Pasca-insiden kebocoran limbah pestisida dari kawasan industri taman tekno serpong pada sembilan februari lalu, pemulihan ekosistem sungai cisadane kini menjadi prioritas utama.
Hari ini tangerang tiga belas Februari 2026, Forum Resiko Bencana bersama BPBD Kota Tangerang, menerjunkan ratusan liter cairan ecoenzym ke aliran sungai, langkah ini diambil sebagai solusi taktis untuk menetralisir residu kimia berbahaya yang mengancam biota air.
Menyusuri arus sungai cisadane, Petugas Gabungan dari BPBD dan Relawan Forum Resiko Bencana Kota Tangerang , berbahu membahu menyebarkan cairan ecoenzym.

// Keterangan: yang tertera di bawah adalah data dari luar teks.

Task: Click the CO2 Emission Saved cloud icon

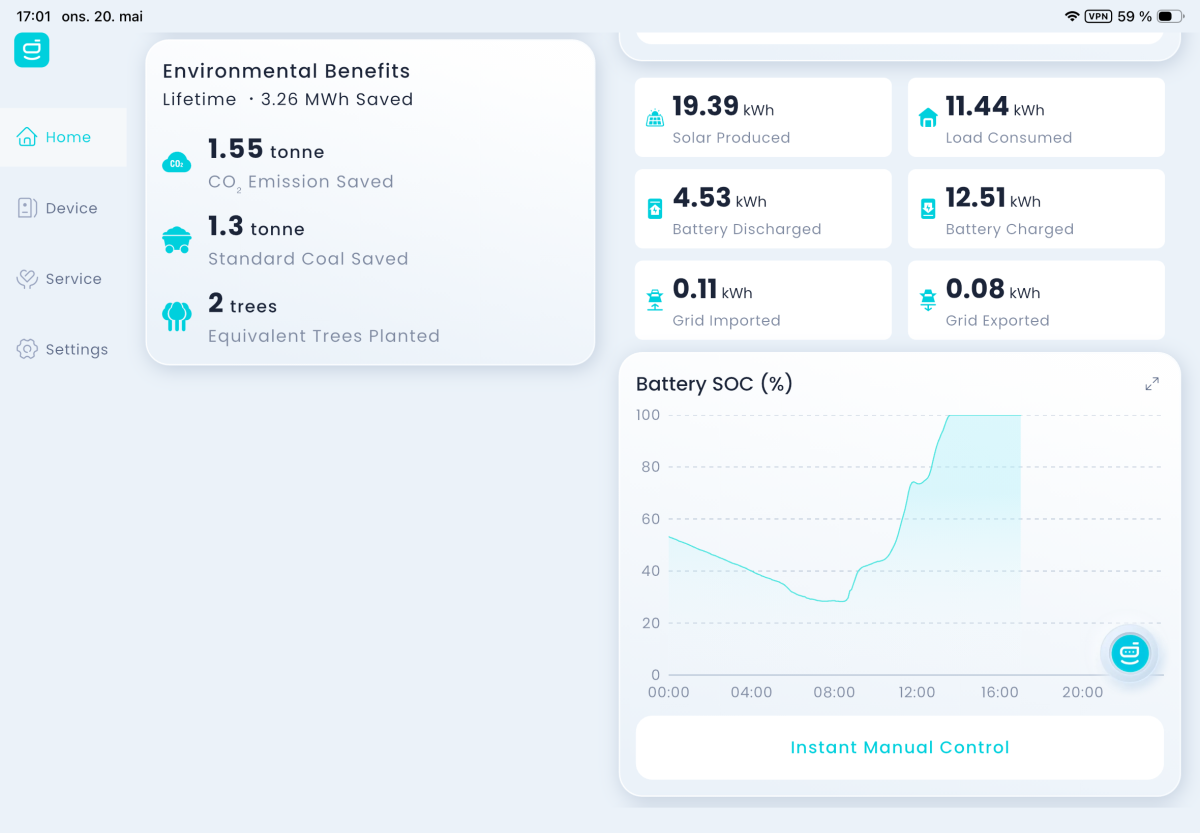Action: 177,163
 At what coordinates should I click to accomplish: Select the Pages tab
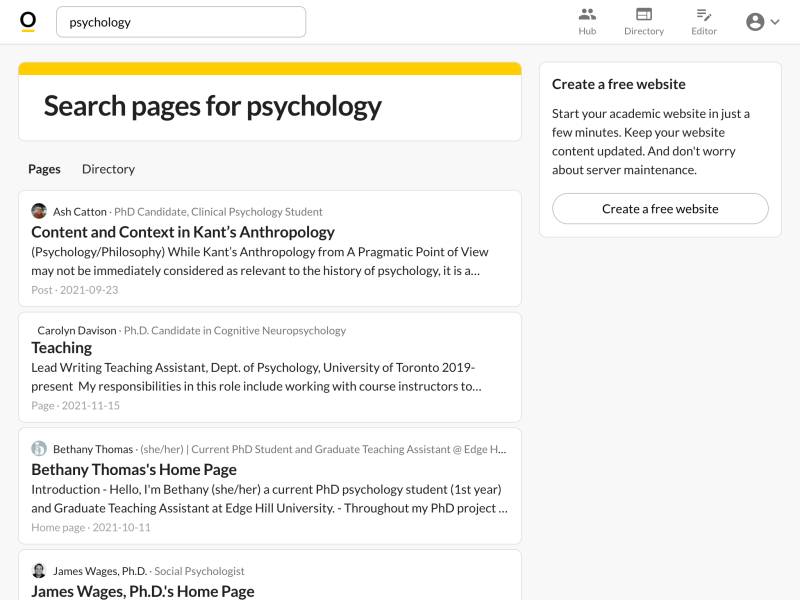coord(44,169)
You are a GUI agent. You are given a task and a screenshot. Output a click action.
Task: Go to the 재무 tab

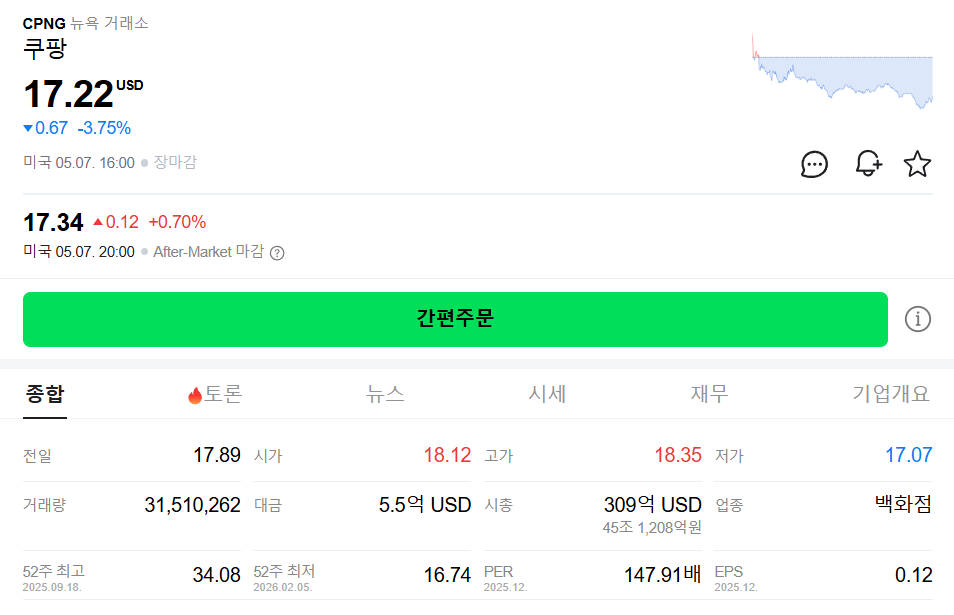coord(709,394)
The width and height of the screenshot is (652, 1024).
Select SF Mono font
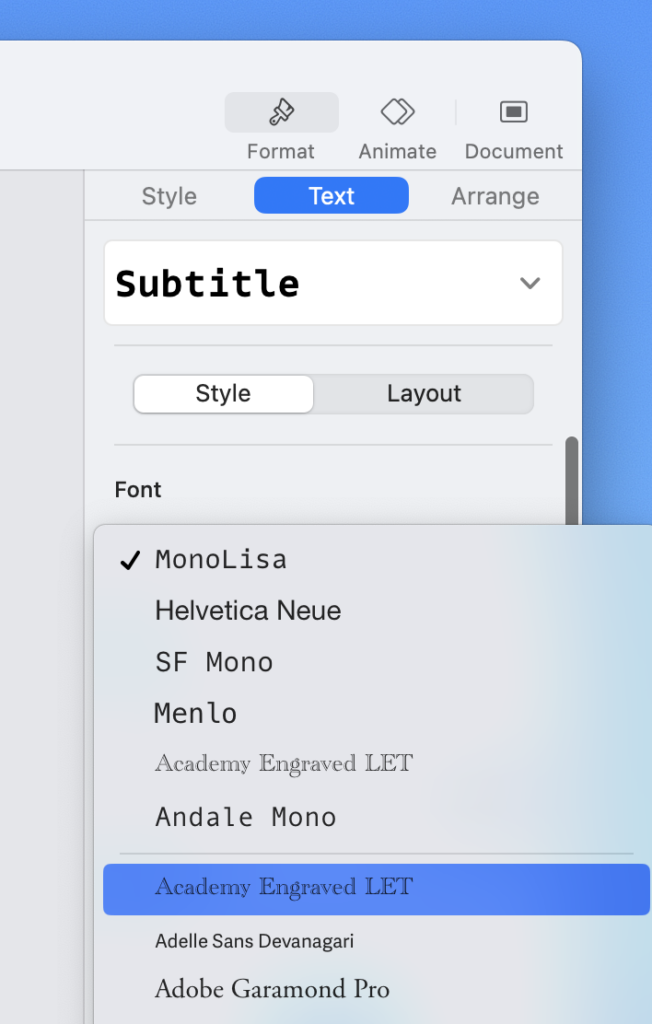(x=214, y=662)
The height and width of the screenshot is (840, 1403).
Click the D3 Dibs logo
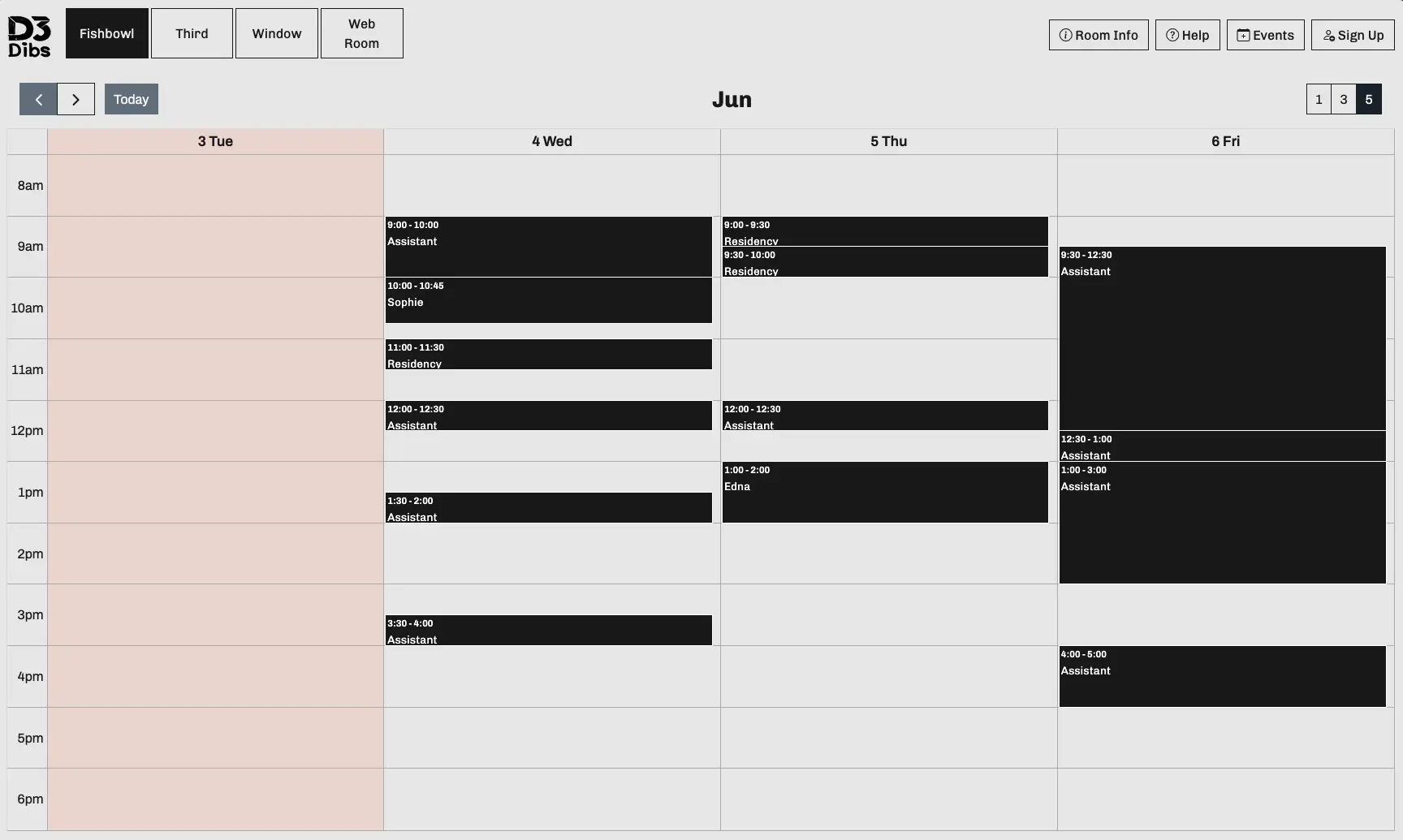click(x=28, y=33)
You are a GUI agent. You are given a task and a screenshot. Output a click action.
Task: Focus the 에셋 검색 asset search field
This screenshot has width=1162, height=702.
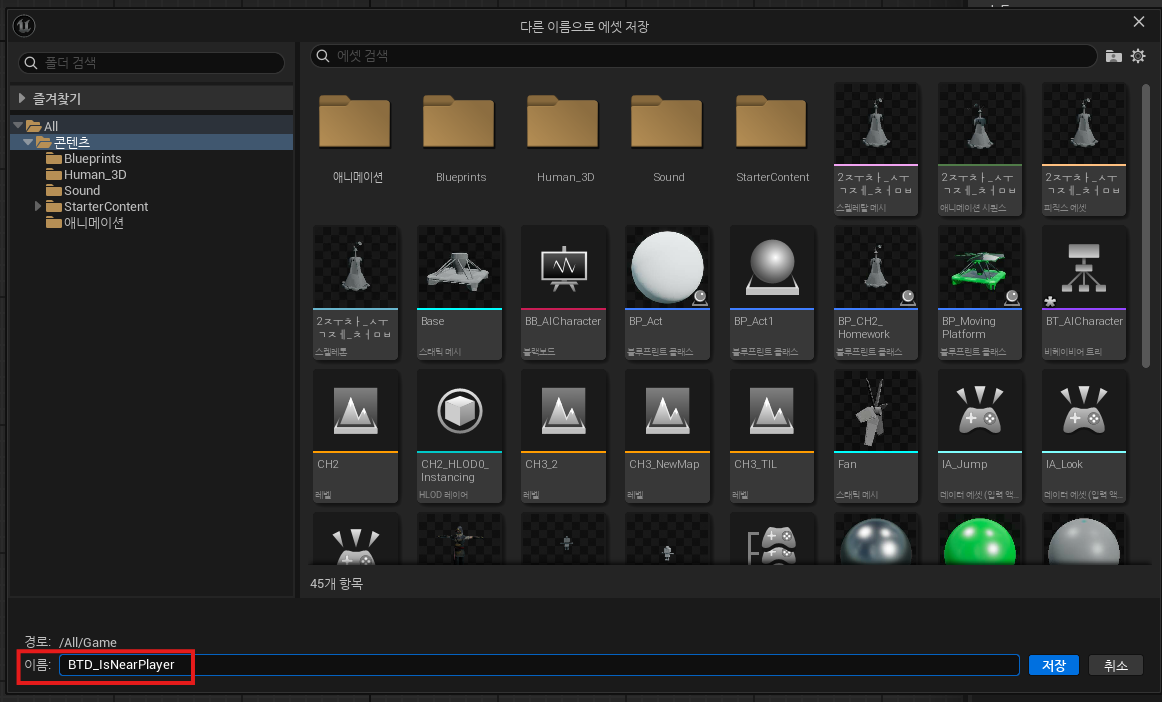tap(704, 56)
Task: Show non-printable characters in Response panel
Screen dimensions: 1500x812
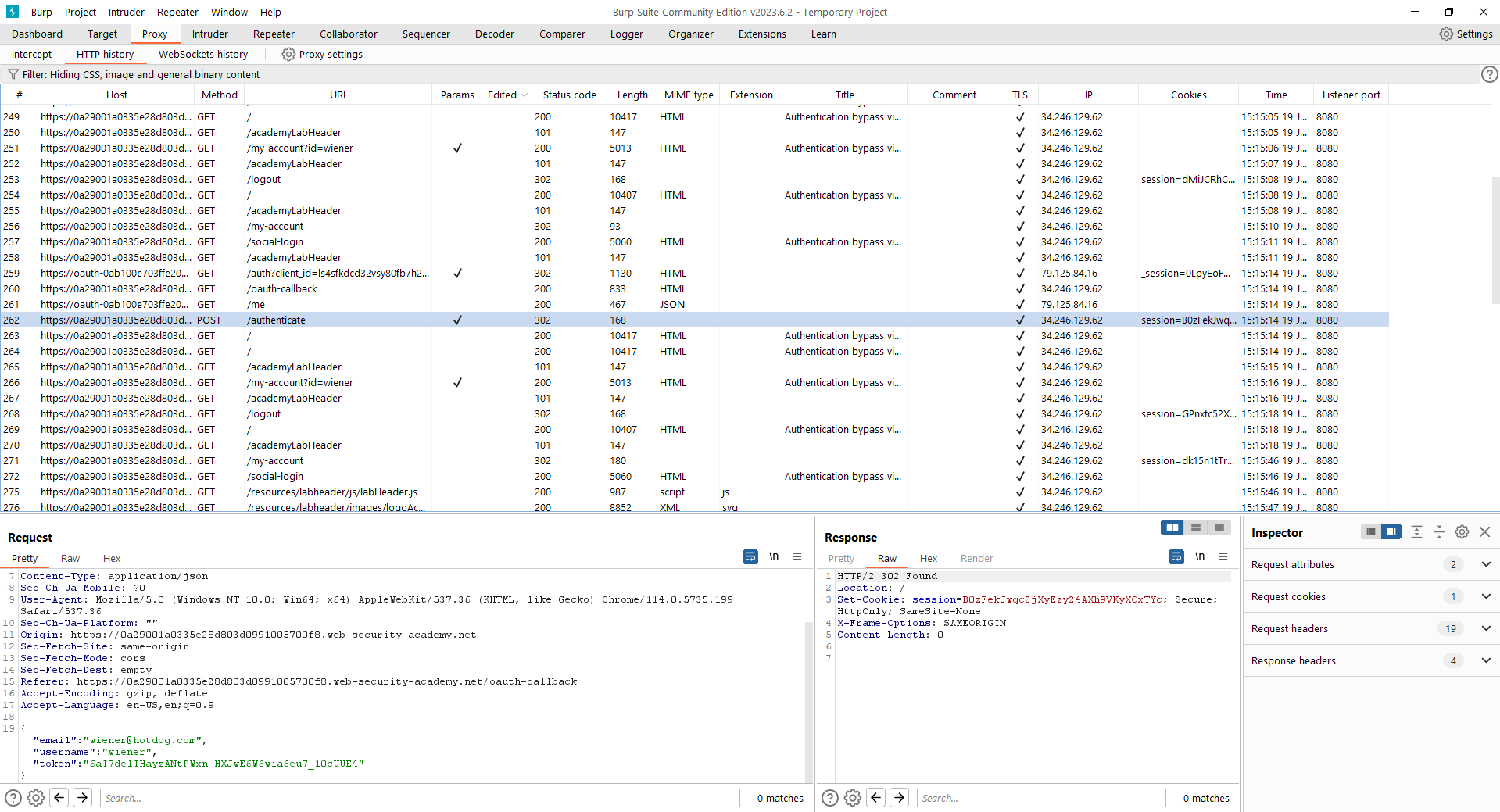Action: coord(1199,556)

Penyebaran ini merupakan respon cepat atas pencemaran beruntun yang terjadi pada senin lalu, limbah pestisida dari kebakaran pabrik kimia di kawasan taman tekno, diduga terjun bebas ke sungai dan mengakibatkan toksisitas tinggi pada air.
Ecoenzym dipilih karena kandungan asam organiknya mampu mempercepat proses alami pemurnian air dan mengikat zat kimia beracun. meski bersifat sementara, langkah ini sangat penting untuk menekan angka kematian ikan dan organisme sungai lainnya.
Mahdiar mengatakan : ”kita merespon cepat melakukan kegiatan ini agar berdampak baik buat sungai kita sungai cisadane, kita akan memberikan penaburan ekoenzim di air sungai dan juga kita akan melakukan pembersihan dengan alat yang yang sudah disiapkan sampai ketaman dayung” katanya.
Upaya ini diharapkan dapat memberikan nafas baru bagi ekosistem cisadane.
Pengawasan terhadap kualitas air akan terus dilakukan secara intensif oleh pihak berwenang. warga tetap diimbau untuk waspada dan tidak mengonsumsi ikan dari aliran sungai untuk sementara waktu.